> [Inténtalo]
Transcribe sin cambios el fragmento del pasaje sobre la historia de Turquía que empieza en "Con esa carnicería" y acaba en "un país ejemplar.".

> [Pasaje de referencia]
Hasta el presente, Turquía está en deuda con la admisión de este horrendo capítulo de su historia. Orhan Pamuk, premio Nobel de Literatura, insiste en que urge reconocer y reparar el daño inconmensurable, como lo intentó Alemania con los judíos. Un nacionalismo turco mal entendido no lo acepta aún.
Con esa carnicería quedaron manchados siglos de tolerancia, pluralismo y convivencia multiétnica. Es una flagrante contradicción que se debería resolver para enlazar un presente difícil con los momentos estelares del pasado, cuando Turquía era un país ejemplar.
En 1918, los Jóvenes Turcos habían consumado el derrumbe de la nación. Políticos liberales y monárquicos constitucionalistas pretendieron arrestarlos y juzgarlos, con ayuda de las fuerzas aliadas victoriosas que ocuparon el país. Pero en su mayoría habían huido a Berlín.
El nuevo sultán, Mehmed VI, creyó posible reconstruir su alianza con Francia e Inglaterra. Pero era tarde y había empezado el desmantelamiento del Hombre Enfermo de Europa, como se llamaba al imperio otomano. Esas potencias colonialistas se repartieron la herencia y Turquía quedó reducida a sus límites actuales. En las metrópolis europeas se dibujaban las nuevas fronteras. Churchill dijo que él mismo fijó la fronteras de Irak con inspirada rapidez, un viernes a la tarde, después de la siesta.

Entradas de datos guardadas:
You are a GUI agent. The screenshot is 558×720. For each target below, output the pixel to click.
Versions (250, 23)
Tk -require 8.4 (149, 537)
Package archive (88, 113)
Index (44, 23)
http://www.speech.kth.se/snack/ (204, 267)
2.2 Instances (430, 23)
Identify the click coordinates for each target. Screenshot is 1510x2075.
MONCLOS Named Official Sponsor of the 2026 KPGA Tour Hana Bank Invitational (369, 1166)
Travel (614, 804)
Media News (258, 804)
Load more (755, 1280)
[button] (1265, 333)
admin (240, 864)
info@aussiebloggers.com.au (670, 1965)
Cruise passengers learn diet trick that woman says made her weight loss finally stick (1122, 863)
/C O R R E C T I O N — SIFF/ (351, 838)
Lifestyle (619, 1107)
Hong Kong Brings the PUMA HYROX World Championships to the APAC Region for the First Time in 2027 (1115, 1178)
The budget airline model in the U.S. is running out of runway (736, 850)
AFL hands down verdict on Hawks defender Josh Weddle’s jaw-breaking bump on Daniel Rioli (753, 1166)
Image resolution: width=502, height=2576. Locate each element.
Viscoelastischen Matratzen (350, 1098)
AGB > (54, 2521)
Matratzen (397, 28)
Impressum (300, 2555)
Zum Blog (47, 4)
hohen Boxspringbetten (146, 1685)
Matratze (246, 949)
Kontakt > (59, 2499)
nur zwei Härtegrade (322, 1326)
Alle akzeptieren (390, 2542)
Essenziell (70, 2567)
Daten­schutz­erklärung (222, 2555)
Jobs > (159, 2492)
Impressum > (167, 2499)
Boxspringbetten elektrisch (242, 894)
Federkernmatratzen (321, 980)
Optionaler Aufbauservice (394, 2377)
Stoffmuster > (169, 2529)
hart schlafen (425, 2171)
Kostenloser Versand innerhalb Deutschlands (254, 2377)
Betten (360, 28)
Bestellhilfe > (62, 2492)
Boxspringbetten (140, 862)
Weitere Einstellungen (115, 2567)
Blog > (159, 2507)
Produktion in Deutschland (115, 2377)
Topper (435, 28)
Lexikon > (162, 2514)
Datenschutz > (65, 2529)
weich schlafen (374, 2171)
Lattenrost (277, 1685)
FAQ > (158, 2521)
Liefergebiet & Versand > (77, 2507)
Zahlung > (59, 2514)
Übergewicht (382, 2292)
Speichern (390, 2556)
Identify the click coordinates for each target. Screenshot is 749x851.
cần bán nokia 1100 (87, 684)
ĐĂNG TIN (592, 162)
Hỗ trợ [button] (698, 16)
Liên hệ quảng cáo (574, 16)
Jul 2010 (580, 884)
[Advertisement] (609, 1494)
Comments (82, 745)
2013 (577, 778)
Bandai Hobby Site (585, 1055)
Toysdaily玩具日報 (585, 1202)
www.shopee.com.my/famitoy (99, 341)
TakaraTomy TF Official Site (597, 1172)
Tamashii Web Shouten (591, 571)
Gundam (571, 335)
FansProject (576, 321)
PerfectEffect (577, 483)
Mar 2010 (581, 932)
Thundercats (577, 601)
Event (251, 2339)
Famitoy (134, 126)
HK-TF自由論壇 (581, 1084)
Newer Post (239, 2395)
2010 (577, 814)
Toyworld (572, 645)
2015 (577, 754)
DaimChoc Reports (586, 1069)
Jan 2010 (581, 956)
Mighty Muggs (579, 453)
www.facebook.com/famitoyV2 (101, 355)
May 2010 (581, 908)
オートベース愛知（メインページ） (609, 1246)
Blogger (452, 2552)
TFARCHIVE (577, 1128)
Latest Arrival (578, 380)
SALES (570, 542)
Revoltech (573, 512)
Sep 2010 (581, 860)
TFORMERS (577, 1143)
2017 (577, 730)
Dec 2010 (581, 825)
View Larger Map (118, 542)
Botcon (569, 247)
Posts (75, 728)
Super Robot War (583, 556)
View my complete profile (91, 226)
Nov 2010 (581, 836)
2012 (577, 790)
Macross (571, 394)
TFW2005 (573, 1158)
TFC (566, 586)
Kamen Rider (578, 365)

> [Solución del ejercicio]
Con esa carnicería quedaron manchados siglos de tolerancia, pluralismo y convivencia multiétnica. Es una flagrante contradicción que se debería resolver para enlazar un presente difícil con los momentos estelares del pasado, cuando Turquía era un país ejemplar.